Banuaterkini.com, JAKARTA - Di ruang sidang perkara Nomor 318/PHPU.WAKO-XXIII/2025, Syarifah mengaku mengalami intimidasi, kriminalisasi, hingga dijadikan tersangka oleh aparat penegak hukum.
“Kami tidak mengerti. Menjelang sidang, KPU, Bawaslu, dan Gakkumdu justru mencabut akreditasi pemantau kami dan memproses kami secara hukum,” kata Syarifah di hadapan majelis hakim MK yang dipimpin Arief Hidayat, Kamis (15/05/2025)
Dengan suara bergetar, Syarifah menyampaikan bahwa tekanan tidak hanya ditujukan kepadanya secara pribadi, tapi juga terhadap keluarganya.
“Saya... saya takut. Tapi saya tidak bisa tinggal diam ketika keadilan diinjak-injak,” tuturnya.
Sambil menahan air mata dan suara terbata-bata, Syarifah mempertanyakan apa salahnya dia melaporkan dugaan ketidakberesan yang terjadi pada PSU Banjarbaru.
“Apa salahnya saya mengawal suara rakyat? Apakah memantau dan melaporkan ketidakberesan pemilu itu kejahatan?” imbuhnya.
Syarifah menegaskan bahwa berbagai tekanan, termasuk upaya membungkam lewat pencabutan akreditasi LPRI, tak akan menyurutkan niatnya mencari keadilan.
“Insyaallah kami tidak akan mundur.
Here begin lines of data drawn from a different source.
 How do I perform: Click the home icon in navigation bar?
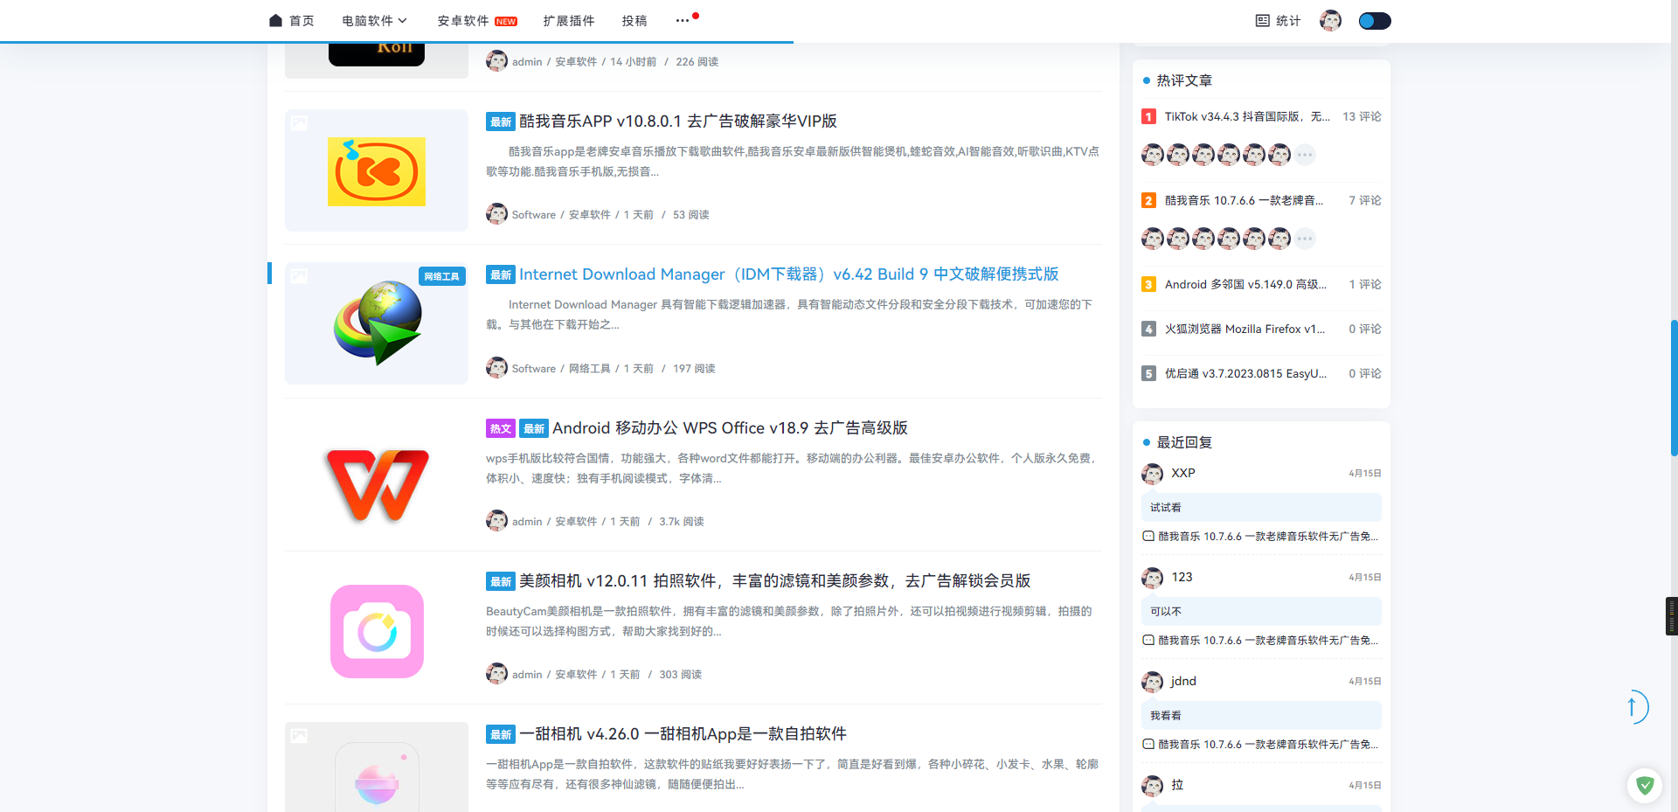(276, 20)
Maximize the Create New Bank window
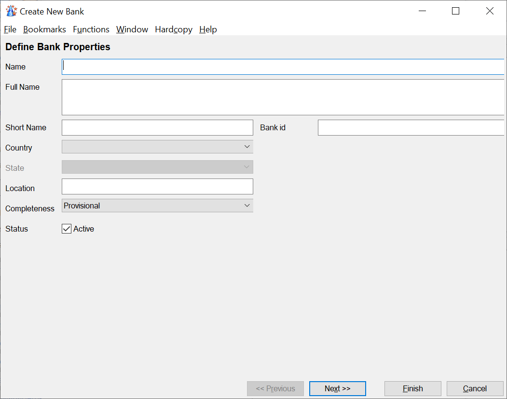 (x=455, y=11)
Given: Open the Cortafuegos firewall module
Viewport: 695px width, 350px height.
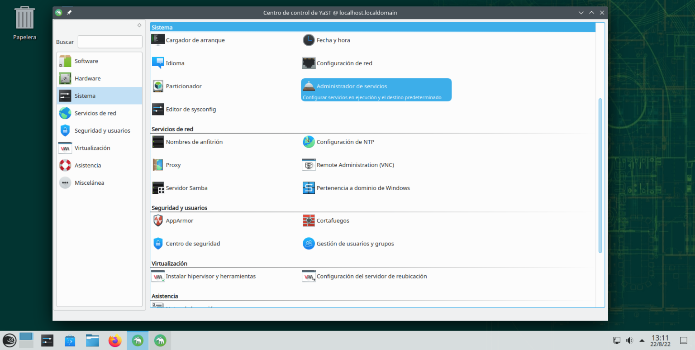Looking at the screenshot, I should tap(333, 221).
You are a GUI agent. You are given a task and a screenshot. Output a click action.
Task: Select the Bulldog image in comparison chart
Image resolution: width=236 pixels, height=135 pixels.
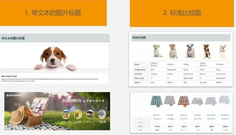pos(190,51)
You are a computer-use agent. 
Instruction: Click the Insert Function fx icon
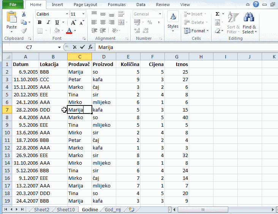(90, 47)
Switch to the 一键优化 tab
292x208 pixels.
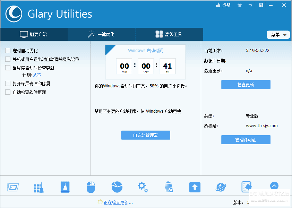pos(101,34)
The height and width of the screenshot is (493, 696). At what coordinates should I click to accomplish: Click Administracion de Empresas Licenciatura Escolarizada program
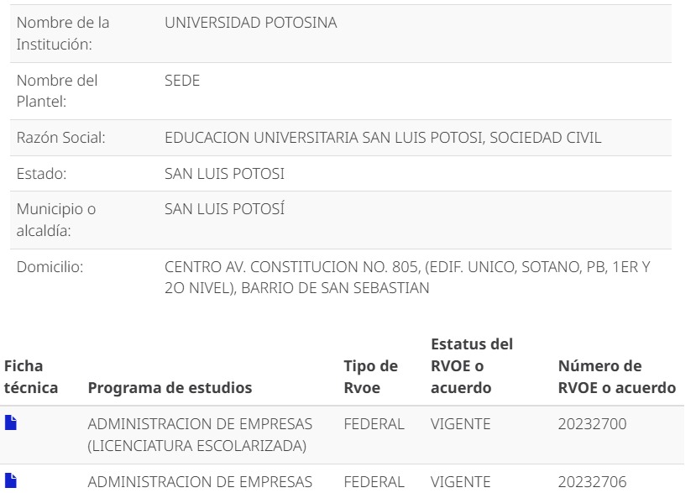[x=200, y=435]
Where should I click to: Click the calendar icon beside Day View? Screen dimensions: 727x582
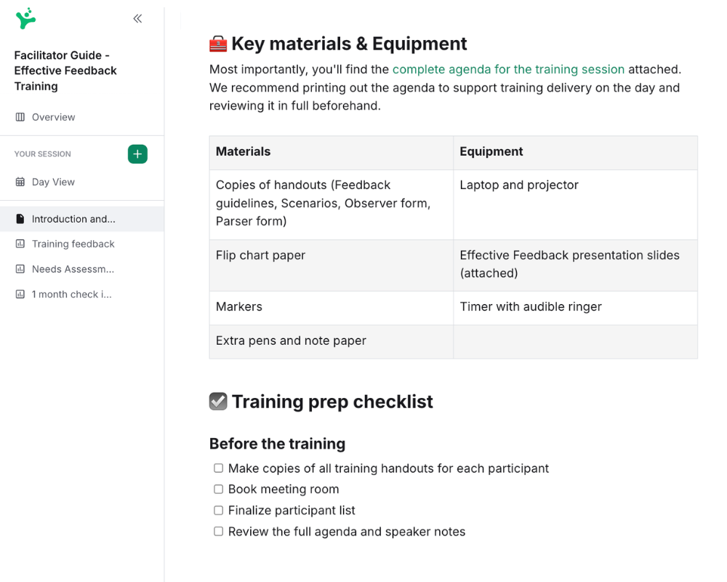click(x=20, y=182)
Sekali maju, pantang menyerah melawan ketidakadilan,” tegasnya penuh haru.
Pengakuan emosional Syarifah mendapat perhatian dari hakim MK.
Hakim Arief Hidayat meminta tim kuasa hukum mencantumkan semua insiden tersebut sebagai bagian dari kronologi dan bukti intimidasi dalam sidang pembuktian mendatang.
Dia juga menegaskan agar Syarifah tidak perlu takut, karena sidang tersebut dilihat oleh dunia, tak hanya oleh rakyat Indonesia tetapi dipantau oleh dunia internasional.
Kedua perkara ini mencuat tak lama setelah MK sebelumnya mengabulkan sebagian permohonan LSM lain terkait Pilwalkot Banjarbaru, dan memerintahkan PSU dengan menghadirkan kolom kosong.
Dalam konteks itu, Syarifah dan tim hukumnya menilai pelaksanaan PSU pada 19 April 2025 telah cacat prosedur dan cacat etik.
Dengan dua perspektif ini, hukum dan kemanusiaan, gugatan PSU Banjarbaru diprediksi akan menjadi sorotan nasional dalam penegakan etik pemilu dan perlindungan terhadap pemantau independen.